→ **WHAT NEEDS TO BE DONE**
Could you repeat the entries below verbatim, from the line containing "Task: Open the iCloud extension icon" through the last of the entries, inclusive, leaving the pictures out of your answer?

+++ RAW DATA +++

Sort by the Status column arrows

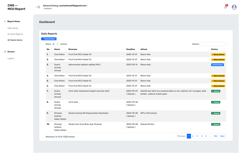(224, 49)
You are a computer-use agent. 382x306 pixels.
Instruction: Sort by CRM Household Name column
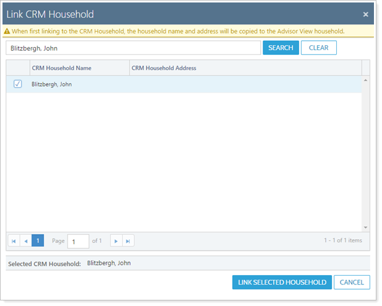click(x=79, y=68)
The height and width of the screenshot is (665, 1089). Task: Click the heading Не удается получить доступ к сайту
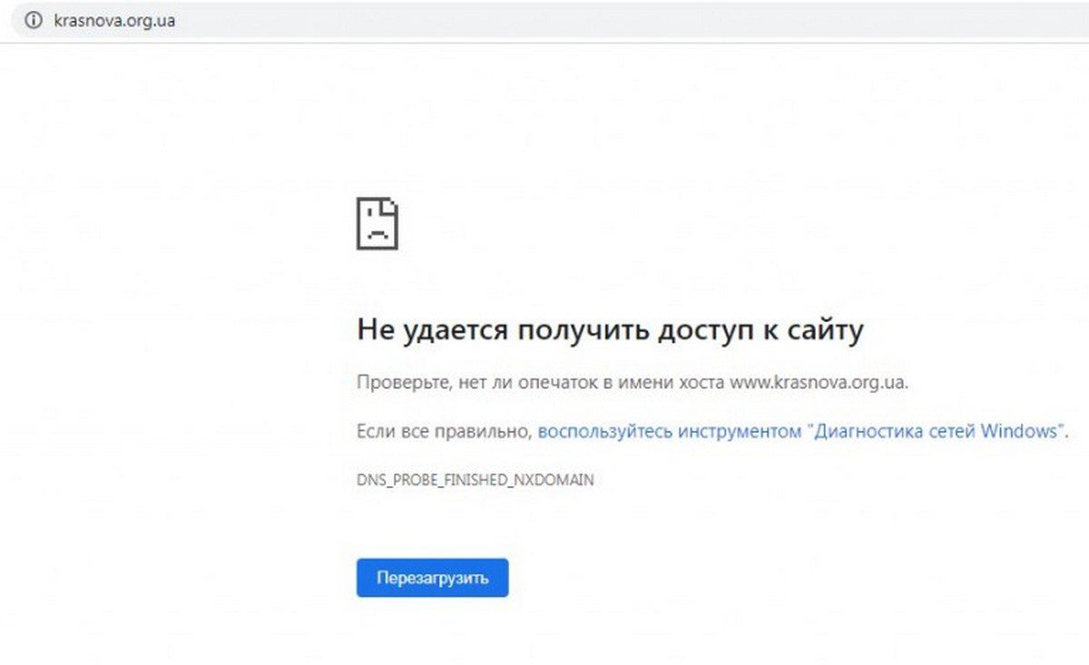point(609,331)
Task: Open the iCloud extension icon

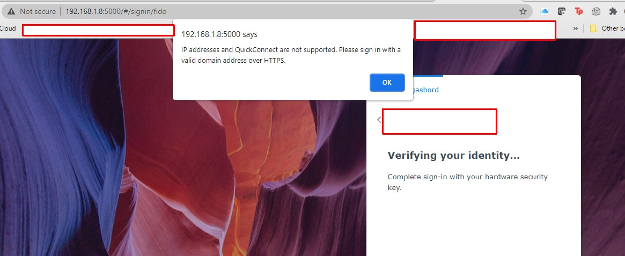Action: coord(545,12)
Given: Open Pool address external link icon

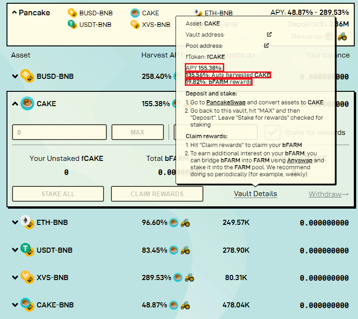Looking at the screenshot, I should (266, 45).
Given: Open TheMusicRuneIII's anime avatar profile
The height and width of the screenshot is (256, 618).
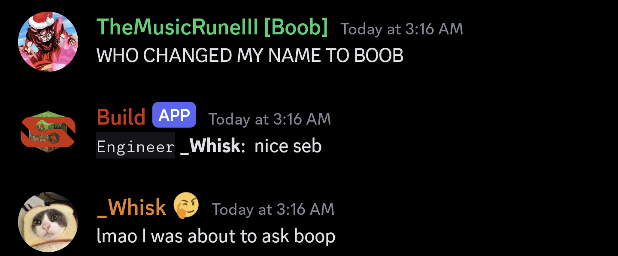Looking at the screenshot, I should [x=48, y=42].
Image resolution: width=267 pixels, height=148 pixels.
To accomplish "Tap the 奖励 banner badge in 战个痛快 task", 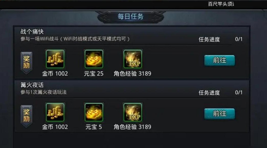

+++

→ **OUTPUT OF THE EXERCISE**
Task: Open the iCloud extension icon

Action: coord(545,12)
Given: Open Pool address external link icon

Looking at the screenshot, I should (266, 45).
Given: Open TheMusicRuneIII's anime avatar profile
The height and width of the screenshot is (256, 618).
Looking at the screenshot, I should [x=48, y=42].
Image resolution: width=267 pixels, height=148 pixels.
To accomplish "Tap the 奖励 banner badge in 战个痛快 task", 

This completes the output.